# [Task brief]
Exactly as shown below, retype every line of the data.

# [Stored items]
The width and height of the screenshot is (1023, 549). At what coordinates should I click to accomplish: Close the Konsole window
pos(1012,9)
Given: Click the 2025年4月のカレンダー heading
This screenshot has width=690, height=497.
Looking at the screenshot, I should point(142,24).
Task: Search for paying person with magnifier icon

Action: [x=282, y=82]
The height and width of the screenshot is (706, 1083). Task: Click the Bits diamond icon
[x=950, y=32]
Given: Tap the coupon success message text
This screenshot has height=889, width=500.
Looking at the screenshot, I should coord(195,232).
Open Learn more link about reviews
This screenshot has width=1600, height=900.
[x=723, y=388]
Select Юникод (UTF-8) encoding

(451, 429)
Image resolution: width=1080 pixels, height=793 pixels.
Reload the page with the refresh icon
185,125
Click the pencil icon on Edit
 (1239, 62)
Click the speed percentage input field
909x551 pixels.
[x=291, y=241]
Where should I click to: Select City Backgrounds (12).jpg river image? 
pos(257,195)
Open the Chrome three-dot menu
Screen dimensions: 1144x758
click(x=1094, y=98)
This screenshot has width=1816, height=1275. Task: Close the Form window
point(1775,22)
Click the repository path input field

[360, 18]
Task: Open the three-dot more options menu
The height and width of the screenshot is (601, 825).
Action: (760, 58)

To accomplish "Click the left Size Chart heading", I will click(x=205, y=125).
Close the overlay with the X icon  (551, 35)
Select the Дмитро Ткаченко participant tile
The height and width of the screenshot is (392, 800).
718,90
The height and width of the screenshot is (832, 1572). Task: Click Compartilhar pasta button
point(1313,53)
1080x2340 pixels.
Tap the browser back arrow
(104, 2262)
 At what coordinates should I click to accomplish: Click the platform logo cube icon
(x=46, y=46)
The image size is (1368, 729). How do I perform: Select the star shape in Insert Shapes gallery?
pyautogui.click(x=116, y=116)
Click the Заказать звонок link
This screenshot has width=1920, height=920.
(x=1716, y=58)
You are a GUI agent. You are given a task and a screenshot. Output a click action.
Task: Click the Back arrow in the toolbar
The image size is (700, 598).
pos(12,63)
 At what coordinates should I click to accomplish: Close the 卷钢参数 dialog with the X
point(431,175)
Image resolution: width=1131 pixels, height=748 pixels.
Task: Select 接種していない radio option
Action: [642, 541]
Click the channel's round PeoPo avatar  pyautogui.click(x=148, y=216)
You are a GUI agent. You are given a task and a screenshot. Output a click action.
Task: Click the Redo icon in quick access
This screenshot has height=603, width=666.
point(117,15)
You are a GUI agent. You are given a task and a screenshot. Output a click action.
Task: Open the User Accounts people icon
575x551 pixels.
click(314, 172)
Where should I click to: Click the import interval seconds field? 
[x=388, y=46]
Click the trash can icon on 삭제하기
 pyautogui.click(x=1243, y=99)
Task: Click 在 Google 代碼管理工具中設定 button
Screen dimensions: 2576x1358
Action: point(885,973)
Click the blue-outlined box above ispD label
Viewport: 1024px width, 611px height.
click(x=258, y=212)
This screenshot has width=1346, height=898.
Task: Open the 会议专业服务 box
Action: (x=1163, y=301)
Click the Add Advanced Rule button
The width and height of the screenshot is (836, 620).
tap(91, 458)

# [Solution]
The width and height of the screenshot is (1023, 549). At what coordinates should I click to accomplish: Close the Konsole window
pos(1012,9)
Given: Click the 2025年4月のカレンダー heading
This screenshot has width=690, height=497.
Looking at the screenshot, I should point(142,24).
Task: Search for paying person with magnifier icon

Action: [x=282, y=82]
The height and width of the screenshot is (706, 1083). Task: Click the Bits diamond icon
[x=950, y=32]
Given: Tap the coupon success message text
This screenshot has height=889, width=500.
Looking at the screenshot, I should coord(195,232).
Open Learn more link about reviews
This screenshot has width=1600, height=900.
[x=723, y=388]
Select Юникод (UTF-8) encoding

(451, 429)
Image resolution: width=1080 pixels, height=793 pixels.
Reload the page with the refresh icon
185,125
Click the pencil icon on Edit
 (1239, 62)
Click the speed percentage input field
909x551 pixels.
[x=291, y=241]
Where should I click to: Select City Backgrounds (12).jpg river image? 
pos(257,195)
Open the Chrome three-dot menu
Screen dimensions: 1144x758
click(x=1094, y=98)
This screenshot has width=1816, height=1275. Task: Close the Form window
point(1775,22)
Click the repository path input field

[360, 18]
Task: Open the three-dot more options menu
The height and width of the screenshot is (601, 825).
Action: (760, 58)

To accomplish "Click the left Size Chart heading", I will click(x=205, y=125).
Close the overlay with the X icon  (551, 35)
Select the Дмитро Ткаченко participant tile
The height and width of the screenshot is (392, 800).
718,90
The height and width of the screenshot is (832, 1572). Task: Click Compartilhar pasta button
point(1313,53)
1080x2340 pixels.
Tap the browser back arrow
(104, 2262)
 At what coordinates should I click to accomplish: Click the platform logo cube icon
(x=46, y=46)
The image size is (1368, 729). How do I perform: Select the star shape in Insert Shapes gallery?
pyautogui.click(x=116, y=116)
Click the Заказать звонок link
This screenshot has width=1920, height=920.
(x=1716, y=58)
You are a GUI agent. You are given a task and a screenshot. Output a click action.
Task: Click the Back arrow in the toolbar
The image size is (700, 598).
pos(12,63)
 At what coordinates should I click to accomplish: Close the 卷钢参数 dialog with the X
point(431,175)
Image resolution: width=1131 pixels, height=748 pixels.
Task: Select 接種していない radio option
Action: [642, 541]
Click the channel's round PeoPo avatar  pyautogui.click(x=148, y=216)
You are a GUI agent. You are given a task and a screenshot. Output a click action.
Task: Click the Redo icon in quick access
This screenshot has height=603, width=666.
point(117,15)
You are a GUI agent. You are given a task and a screenshot. Output a click action.
Task: Open the User Accounts people icon
575x551 pixels.
click(314, 172)
Where should I click to: Click the import interval seconds field? 
[x=388, y=46]
Click the trash can icon on 삭제하기
 pyautogui.click(x=1243, y=99)
Task: Click 在 Google 代碼管理工具中設定 button
Screen dimensions: 2576x1358
Action: point(885,973)
Click the blue-outlined box above ispD label
Viewport: 1024px width, 611px height.
click(x=258, y=212)
This screenshot has width=1346, height=898.
Task: Open the 会议专业服务 box
Action: (x=1163, y=301)
Click the Add Advanced Rule button
The width and height of the screenshot is (836, 620).
tap(91, 458)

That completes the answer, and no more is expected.